Is there (or can there be) a practical decision rule for when a design should lean “more tracing” vs. “more counting”? Could this be adaptive at runtime? What evaluation measures should that decision be based on?
The paper provides two strategies for cycles in hybrids: a backup global trace vs. trial deletion. Given that this paper was published over two decades ago, I’m wondering what modern systems do? Do they mix both, or bias towards one under certain conditions?

1 reply

mercure67 Nov 6, 2025
Author

the paper is ~20 years old, so one does wonder whether advancements in GC have invalidated the authors' theory.

the bit about a practical decision rule is in line with what a lot of other people are saying, it merits discussing this together.

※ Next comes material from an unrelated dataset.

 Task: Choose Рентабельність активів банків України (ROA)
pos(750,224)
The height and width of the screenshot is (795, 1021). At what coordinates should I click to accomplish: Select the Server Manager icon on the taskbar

zc579 · 2025-11-06T01:57:26Z

zc579
Nov 6, 2025

Critique
This paper presents a mathematically rigorous formalization of garbage collection, it succeeds in describing diverse GC algorithms within a single algebraic model, but it offers little concrete guidance for actual system implementers. Key practical concerns—such as write-barrier optimizations, heap fragmentation, synchronization overhead in concurrent environments, and tuning for latency versus throughput—are abstracted away. Thus, I argue the problem would be that it is overly theoretical and detached from engineering practice.
Question
Can this unified theory effectively guide the design of modern garbage collectors used in systems such as the JVM, CLR, or Rust?

0 replies

tf-mac · 2025-11-06T03:18:26Z

tf-mac
Nov 6, 2025

Critique:
The paper offers an interesting perspective on tracing and reference counting, that is that they are truly linked algorithms, dealing with two types of garbage. They therefore conclude that any optimal garbage collection algorithm must be a mix of these two. My critique would be their cost models: they offer several formulas, but do not offer any significant use of these beyond abstract comparison of algorithms. Also, they conclude that any optimal garbage collection model must be a mix of tracing and reference counting; could there not be a third algorithm? How are they sure this covers the space of algorithms.

Question
How do they derive their cost models, how do they leave out relevant coefficients, and what are some immediate implications of these models?

0 replies

natetyoung · 2025-11-06T03:46:33Z

natetyoung
Nov 6, 2025

Critique
This paper presents a unified view of garbage collection, arguing that every approach is fundamentally about graph traversal algorithms to maintain "counts of references by live objects" or some proxy of them: tracing starts with an underestimate and traverses forward, incrementing, from roots (i.e. objects known to be live); traditional reference counting starts with an overestimate and traverses forward, decrementing, from objects known to be dead. The paper then goes on to describe how a huge number of garbage collection algorithms are some hybrid of these approaches, with variations in memory region or granularity, and characterizes their costs.

Question
Does their "fixpoint" formulation of reference counting imply some other way of doing garbage collection? Is there a slightly different formulation ("number of paths from the roots to each node" instead of "number of in-edges from live nodes", perhaps) that would induce a different novel algorithm? In particular, is there some view of a proxy of reference counts which can be found through sparse linear system solving (and would this be useful in any way)?

1 reply

mercure67 Nov 6, 2025
Author

while the framework presented is pretty general, i also found myself wondering if it is still too specific; and if, by describing GC algorithms as part of their framework, they foreclose thinking of alternatives which are outside of it!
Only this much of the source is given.